Managers must ensure specific action in its decision making whether it ethical or unethical before making their operation which aim to improve performance of the company and avoid problems of ethical and governance issues by monitoring and control all of the resource available which will contribute to the improved performance, ethical and governance helps guide managers on how they perform and achieve.



This chapter describes the methods and approaches that the study is going to apply in conducting the research. It will involve research methodology, objective of research, data collection, method of collecting data, case study methods.


Research in common parlance refers to a search for knowledge. The Advanced Learner's Dictionary of Current English Oxford, p. 1069, lays down the meaning of research as "a careful investigation or inquiry especially through search for new facts in any branch of knowledge." Redman and Mory, 1923 p. 10 define research as a "systematized effort to gain new knowledge." (C. R Kothari, 2004: p1)

6.2 Data COLLECTION METHODS and technique

Different methods of data collection will be employed depending on the data sources.
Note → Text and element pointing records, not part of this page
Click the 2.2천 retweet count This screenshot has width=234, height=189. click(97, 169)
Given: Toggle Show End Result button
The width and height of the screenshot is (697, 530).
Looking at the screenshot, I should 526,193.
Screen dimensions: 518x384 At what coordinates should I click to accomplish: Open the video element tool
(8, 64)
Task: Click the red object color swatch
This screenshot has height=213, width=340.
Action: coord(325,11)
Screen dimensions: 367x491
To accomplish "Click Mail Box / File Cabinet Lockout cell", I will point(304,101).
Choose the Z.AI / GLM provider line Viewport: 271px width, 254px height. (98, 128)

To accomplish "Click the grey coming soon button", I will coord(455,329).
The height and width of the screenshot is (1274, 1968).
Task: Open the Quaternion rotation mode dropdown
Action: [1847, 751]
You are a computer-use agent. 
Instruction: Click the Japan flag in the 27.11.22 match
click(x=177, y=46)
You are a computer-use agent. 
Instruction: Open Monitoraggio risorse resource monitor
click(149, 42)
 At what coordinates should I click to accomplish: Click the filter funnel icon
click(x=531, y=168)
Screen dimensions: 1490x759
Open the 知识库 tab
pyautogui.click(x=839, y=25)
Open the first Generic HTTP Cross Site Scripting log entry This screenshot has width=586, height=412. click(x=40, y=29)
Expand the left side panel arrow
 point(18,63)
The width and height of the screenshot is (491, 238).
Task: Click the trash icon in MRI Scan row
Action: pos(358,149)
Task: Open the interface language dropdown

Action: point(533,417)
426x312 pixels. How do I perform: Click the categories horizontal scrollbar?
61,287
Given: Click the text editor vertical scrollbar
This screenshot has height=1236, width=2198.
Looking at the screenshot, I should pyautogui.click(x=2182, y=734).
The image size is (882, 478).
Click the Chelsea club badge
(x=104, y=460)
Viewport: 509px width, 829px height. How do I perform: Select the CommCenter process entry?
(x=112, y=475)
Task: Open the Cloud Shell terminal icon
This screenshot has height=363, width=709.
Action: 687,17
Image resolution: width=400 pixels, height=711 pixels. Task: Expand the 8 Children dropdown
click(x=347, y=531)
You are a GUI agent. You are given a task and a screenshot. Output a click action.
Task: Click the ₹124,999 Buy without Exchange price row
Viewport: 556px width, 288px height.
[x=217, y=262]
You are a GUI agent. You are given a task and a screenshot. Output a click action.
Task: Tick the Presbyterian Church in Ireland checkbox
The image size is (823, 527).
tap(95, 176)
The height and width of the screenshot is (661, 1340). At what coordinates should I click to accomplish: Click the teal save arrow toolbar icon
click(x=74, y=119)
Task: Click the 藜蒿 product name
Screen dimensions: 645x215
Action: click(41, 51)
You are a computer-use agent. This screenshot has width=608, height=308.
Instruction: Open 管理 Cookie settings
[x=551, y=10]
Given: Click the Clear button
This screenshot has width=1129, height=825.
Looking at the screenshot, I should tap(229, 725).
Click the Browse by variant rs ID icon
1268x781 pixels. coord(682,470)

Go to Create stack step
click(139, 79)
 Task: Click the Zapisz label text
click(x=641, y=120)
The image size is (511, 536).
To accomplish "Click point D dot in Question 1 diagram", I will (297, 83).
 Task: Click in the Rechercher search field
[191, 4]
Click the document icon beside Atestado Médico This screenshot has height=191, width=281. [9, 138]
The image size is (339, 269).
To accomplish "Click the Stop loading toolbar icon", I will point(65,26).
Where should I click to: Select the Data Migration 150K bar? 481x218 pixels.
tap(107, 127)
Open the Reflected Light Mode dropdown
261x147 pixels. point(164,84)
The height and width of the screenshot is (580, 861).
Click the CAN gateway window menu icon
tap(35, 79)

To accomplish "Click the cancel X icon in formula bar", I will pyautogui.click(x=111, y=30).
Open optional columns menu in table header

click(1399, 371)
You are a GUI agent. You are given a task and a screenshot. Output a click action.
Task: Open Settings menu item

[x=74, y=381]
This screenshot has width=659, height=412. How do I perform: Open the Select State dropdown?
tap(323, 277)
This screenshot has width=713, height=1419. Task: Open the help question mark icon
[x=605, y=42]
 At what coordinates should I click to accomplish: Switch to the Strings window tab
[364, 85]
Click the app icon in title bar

The relevant data will be collected effectively using the different main techniques such as interview, questionnaire, documentation review and observation.

The methods of collecting primary and secondary data differ since primary data are to be originally collected, while in case of secondary data the nature of data collection work is merely that of compilation. (C.R Kothari, 2004: p95)

6.2.1 Primary Data

These are the original observations collected by the researcher or his agents for the first time for any investigation and used by them in statistical analysis. Once the primary data has been used it loses its original character and becomes secondary data (Singh 2003). It is a method of data collection in which the researcher will be involved physically in the exercise of data collection. Primary data will be collected through interview, observation and questionnaire.

Secondary Data

Secondary data means data that are already available i.e., they refer to the data which have already been collected and analysed by someone else. When the researcher utilises secondary data, then he has to look into various sources from where he can obtain them. Secondary data may either be published data or unpublished data. Usually published data are available in: (a) various publications of the central, state are local governments; (b) various publications of foreign governments or of international bodies and their subsidiary organisations; (c) technical and trade journals; (d) books, magazines and newspapers; (e) reports and publications of various associations connected with business and industry, banks, stock exchanges, etc.; (f) reports prepared by research scholars, universities, economists, (g) public records and statistics, historical documents, and other sources of published information. (C.R. KOTHARI, 2004: p 111)

6.3 METHOD of collecting Data

Due to the limited and short time I decided to use secondary data because it's easy to access information of the company in various source such as magazines, Reports prepared by research scholars, universities, speech, company website.